Last weekend we made our escape to the land of French cooking, with a quick trip to Neuchâtel and La Chaux de Fonds. I have photos.
Neuchâtel is a bit small, but it's a charming town with a Saturday market, talented buskers, and fountains with crazy decorations. And a lake rumoured to be down there below the autumn fog. The neatest site for us was the Collegiate Church, a funky building up on a hill next to an old fortress and the château. The church is a handsome building with interesting carvings, but what we liked best was the sense of quiet up there. Very peaceful.

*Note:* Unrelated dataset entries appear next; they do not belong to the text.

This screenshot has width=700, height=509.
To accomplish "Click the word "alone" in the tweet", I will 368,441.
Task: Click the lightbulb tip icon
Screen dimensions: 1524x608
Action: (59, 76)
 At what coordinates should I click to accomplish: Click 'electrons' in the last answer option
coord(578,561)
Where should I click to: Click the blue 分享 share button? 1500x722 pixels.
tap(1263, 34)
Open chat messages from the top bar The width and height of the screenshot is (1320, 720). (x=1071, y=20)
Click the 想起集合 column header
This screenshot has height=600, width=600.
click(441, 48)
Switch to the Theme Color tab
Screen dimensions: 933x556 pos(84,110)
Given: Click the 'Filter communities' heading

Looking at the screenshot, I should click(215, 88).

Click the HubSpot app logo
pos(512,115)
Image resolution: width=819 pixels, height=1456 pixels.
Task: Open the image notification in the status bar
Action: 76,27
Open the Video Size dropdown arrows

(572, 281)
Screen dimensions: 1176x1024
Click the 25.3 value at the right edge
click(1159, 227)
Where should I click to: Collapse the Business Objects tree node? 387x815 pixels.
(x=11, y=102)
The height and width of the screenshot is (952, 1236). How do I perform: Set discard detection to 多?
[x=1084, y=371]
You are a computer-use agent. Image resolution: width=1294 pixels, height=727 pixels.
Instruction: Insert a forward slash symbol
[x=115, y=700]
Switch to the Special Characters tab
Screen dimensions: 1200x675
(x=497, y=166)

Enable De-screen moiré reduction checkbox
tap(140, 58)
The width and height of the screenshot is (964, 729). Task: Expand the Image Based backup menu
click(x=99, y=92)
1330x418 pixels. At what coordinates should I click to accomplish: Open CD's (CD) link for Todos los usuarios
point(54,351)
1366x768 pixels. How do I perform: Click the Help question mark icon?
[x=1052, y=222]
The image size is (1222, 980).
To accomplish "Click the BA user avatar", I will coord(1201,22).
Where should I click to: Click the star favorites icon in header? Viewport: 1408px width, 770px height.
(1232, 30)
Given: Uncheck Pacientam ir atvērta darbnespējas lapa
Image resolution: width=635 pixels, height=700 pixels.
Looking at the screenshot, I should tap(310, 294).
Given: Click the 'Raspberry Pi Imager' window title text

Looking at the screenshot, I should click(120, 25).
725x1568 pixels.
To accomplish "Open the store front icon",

On Sunday we went to La Chaux de Fonds in the Jura. It's an astonishingly ugly city, bad modern buildings. But the Hotel Fleur de Lys does a good lunch of snails and horse steak, so I got my French fix.
Our main goal was the famous watch museum. The collection was amazing but the presentation was not very good, hard to understand what we were seeing. The highlight of the museum was the Astrarium, a reproduction of a 14th century astronomical clock. This thing is a remarkable monument to getting good predictions from a bad theory. The main part of the clock is a set of seven dials showing the position of the moon and planets on the sky. Only the whole clock is built on the Ptolemaic theory with the earth in the middle and crazy epicyclic gearwork to try to match the motions of the heavenly bodies. There's a great video showing how the eccentric gears and angled rods allow the clock to mimic Mecury's retrograde motion. Amazing dead end technology.